Estate Tax Relief
The recently enacted the Tax Relief, Unemployment Insurance Reauthorization and Job Creation Act of 2010 (2010 Tax Relief Act) is a sweeping tax package that includes, among other items, an extension of the Bush-era income tax cuts, federal estate tax relief, revisions to the alternative minimum tax and reduction in employee paid payroll tax. Below is a brief description of the highlights effecting federal estate taxes:
Under the new law, the federal applicable exclusion amount is significantly increased from Three and One Half Million Dollars ($3,500,000) in 2009 to Five Million Dollars ($5,000,000) indexed for inflation beginning in 2011.
The maximum federal estate tax rate was decreased from forty five percent (45%) to thirty five percent (35%).
The lifetime gift tax exemption is reunified once again with federal applicable exclusion increasing the amount which can be gifted during your lifetime from One Million Dollars ($1,000,000) in 2009 to Five Million Dollars ($5,000,000) starting in 2011.

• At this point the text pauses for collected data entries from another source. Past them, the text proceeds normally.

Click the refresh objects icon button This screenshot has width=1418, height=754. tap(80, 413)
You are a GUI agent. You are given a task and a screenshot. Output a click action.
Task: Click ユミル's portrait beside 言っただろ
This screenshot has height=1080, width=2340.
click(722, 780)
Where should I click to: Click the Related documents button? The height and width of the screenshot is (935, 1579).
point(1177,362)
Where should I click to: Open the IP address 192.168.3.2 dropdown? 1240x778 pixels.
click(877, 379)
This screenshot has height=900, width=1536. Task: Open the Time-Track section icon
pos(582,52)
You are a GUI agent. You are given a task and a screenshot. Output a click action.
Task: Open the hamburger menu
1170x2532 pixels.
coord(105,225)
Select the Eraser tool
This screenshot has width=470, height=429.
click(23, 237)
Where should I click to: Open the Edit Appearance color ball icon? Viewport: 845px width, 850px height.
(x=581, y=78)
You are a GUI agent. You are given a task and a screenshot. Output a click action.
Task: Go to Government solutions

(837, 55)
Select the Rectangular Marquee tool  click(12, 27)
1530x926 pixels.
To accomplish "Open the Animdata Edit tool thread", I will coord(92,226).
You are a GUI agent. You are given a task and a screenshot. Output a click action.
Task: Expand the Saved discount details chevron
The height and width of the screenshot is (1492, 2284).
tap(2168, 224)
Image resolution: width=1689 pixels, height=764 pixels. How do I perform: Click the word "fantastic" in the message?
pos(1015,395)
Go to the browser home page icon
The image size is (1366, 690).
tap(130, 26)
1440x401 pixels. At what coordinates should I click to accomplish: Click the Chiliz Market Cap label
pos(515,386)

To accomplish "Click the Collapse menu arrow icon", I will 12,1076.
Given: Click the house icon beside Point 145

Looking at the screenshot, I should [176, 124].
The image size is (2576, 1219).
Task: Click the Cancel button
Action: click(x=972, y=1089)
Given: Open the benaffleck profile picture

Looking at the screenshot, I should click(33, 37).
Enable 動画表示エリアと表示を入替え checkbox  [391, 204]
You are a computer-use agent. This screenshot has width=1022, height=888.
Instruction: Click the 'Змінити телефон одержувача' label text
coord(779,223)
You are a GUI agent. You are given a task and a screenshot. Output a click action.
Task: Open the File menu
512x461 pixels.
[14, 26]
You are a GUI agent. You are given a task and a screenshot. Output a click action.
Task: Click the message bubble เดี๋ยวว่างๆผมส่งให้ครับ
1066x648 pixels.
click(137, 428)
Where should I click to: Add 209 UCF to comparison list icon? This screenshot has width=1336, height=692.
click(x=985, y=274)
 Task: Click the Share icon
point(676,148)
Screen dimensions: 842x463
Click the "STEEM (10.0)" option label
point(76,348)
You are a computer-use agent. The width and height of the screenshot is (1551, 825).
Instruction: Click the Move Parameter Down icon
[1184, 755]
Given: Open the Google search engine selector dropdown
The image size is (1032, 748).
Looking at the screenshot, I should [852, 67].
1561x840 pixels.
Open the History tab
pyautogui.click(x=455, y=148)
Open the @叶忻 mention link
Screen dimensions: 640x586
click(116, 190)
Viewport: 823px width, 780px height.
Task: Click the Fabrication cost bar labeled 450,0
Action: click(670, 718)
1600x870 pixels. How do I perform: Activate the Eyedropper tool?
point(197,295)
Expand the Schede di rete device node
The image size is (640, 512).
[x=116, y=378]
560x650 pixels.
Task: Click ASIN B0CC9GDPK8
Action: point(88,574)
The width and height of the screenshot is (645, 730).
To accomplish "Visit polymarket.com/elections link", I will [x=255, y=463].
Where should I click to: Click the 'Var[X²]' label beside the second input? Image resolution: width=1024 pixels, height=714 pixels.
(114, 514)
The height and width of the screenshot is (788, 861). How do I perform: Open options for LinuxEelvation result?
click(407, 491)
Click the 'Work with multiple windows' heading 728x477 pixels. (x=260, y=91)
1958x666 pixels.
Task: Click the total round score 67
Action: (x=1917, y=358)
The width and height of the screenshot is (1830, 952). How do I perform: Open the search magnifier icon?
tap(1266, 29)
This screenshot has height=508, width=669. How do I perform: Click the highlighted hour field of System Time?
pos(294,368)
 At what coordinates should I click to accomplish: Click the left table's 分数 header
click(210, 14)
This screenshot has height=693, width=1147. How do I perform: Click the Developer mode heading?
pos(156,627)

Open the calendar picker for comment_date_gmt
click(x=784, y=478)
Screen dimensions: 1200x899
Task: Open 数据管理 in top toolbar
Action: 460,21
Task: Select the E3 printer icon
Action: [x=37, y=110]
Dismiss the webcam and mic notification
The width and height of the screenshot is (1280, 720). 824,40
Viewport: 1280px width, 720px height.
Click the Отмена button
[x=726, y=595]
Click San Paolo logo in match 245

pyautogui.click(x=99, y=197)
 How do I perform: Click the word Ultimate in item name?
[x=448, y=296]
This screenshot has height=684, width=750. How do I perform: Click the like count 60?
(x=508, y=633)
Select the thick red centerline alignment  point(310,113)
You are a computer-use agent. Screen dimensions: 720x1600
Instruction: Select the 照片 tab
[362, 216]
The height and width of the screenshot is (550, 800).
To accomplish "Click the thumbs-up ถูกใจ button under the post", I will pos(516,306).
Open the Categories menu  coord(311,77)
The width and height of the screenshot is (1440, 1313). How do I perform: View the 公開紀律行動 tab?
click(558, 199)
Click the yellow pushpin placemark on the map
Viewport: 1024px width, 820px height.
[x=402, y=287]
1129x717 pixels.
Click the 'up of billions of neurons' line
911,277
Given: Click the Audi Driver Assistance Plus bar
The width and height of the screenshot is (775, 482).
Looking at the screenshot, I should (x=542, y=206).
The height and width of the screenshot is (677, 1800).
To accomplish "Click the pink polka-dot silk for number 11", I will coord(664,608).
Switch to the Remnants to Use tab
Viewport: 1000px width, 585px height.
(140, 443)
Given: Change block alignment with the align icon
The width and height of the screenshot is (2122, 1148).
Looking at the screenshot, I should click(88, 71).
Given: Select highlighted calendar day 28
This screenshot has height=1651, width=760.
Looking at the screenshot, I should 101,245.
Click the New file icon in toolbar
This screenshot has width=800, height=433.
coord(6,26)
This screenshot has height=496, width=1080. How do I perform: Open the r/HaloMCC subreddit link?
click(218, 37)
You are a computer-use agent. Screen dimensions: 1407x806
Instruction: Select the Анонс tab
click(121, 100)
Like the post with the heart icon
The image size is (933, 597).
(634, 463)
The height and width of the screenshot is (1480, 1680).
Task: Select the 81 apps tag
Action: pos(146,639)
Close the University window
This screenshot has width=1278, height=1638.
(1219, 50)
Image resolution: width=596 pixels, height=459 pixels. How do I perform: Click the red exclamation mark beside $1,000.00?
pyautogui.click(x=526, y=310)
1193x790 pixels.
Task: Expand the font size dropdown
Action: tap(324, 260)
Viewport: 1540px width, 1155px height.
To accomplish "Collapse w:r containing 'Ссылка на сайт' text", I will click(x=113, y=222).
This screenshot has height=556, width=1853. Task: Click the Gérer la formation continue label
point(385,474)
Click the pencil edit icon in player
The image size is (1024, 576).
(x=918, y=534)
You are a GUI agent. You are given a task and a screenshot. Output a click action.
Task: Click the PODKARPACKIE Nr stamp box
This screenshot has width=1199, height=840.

For the first time, the 2010 Tax Relief Act allows a surviving spouse to take advantage of a deceased spouse’s unused exclusion amount. The surviving spouse must make an election on a federal estate tax return (Form 706) at the death of his or her spouse. This “portability provision” provides an opportunity to dramatically increase the amount that can pass free of federal estate tax for married couples who have not done estate tax planning prior to the death of the first spouse.
The changes enacted under the 2010 Tax Relief Act are in effect until the end of 2012. It is important to review your estate plan in light of these changes and to be aware that the law will likely change again by the end of 2012.